Houston, USA - A breach-of-contract suit in which the Church of Scientology used Bexar County courts to target a high-ranking former member quietly ended this week with a settlement.

The case was dropped Monday, according to court records.

Debbie Cook, who received $50,000 as part of a nondisclosure agreement when she left the Florida-based organization in 2007, violated that agreement with a mass email on New Year's Eve that disparaged church practices, the lawsuit contended.

But the suit became almost a textbook example of how litigation can sometimes backfire after Cook was called to the witness stand for a pre-trial injunction hearing in February and, with a courtroom full of reporters, outlined under oath a history of alleged oddities and abuses by the church.

The allegations included seven weeks of captivity in “The Hole,” where Cook said she slept on the floor, was fed “slop,” was coerced into giving false confessions and was beaten, according to previous Express-News reports. She was also forced to stand in a garbage can for 12 hours as water was poured over her head and watched as another man was ordered to lick a bathroom floor clean, she said during four hours of testimony.

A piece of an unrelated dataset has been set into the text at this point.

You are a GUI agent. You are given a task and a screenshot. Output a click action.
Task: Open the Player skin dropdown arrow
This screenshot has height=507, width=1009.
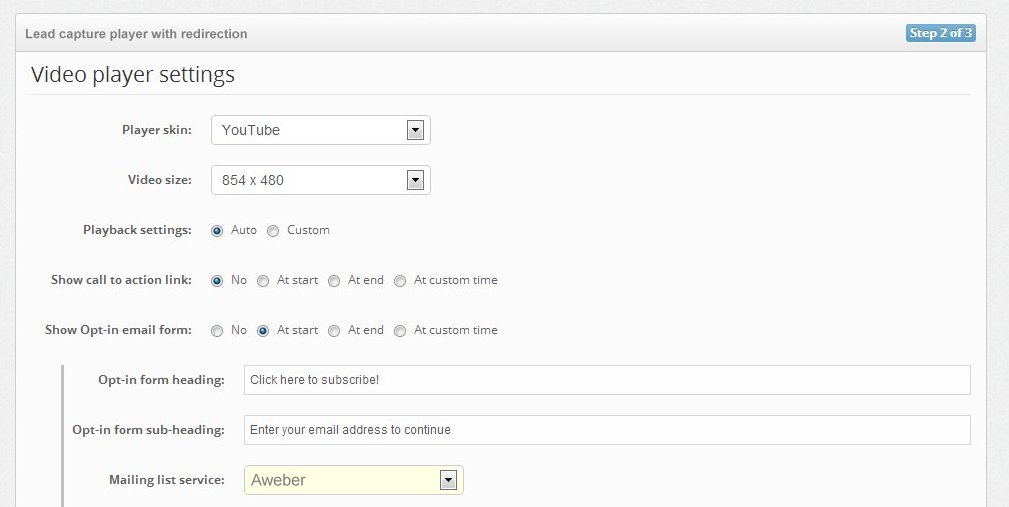click(x=415, y=130)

While she did sign a nondisclosure agreement, she was under “extreme duress” at the time, her attorney argued.

Church officials opted to prematurely end the hearing the next day, but the case was still scheduled to go to trial.

According to court filings, neither side will collect damages as a result of the litigation. Cook and husband Wayne Baumgarten agreed to a permanent injunction that bans them from “disclosing any non-public information, data or knowledge they have learned or will learn about the organization.” In addition, they are barred from testifying at further hearings unless subpoenaed to do so.

The injunction “speaks for itself,” San Antonio-based attorney George Spencer Jr., who represented the church, said in an email Wednesday.

Bulverde attorney Ray Jeffrey, who represented Cook, did not return a call seeking comment.

At the time of the injunction hearing, a church spokeswoman called Cook's testimony “false claims and wild tales” — a “bitter hate campaign” intended to distract from a cut-and-dried breach-of-contract case.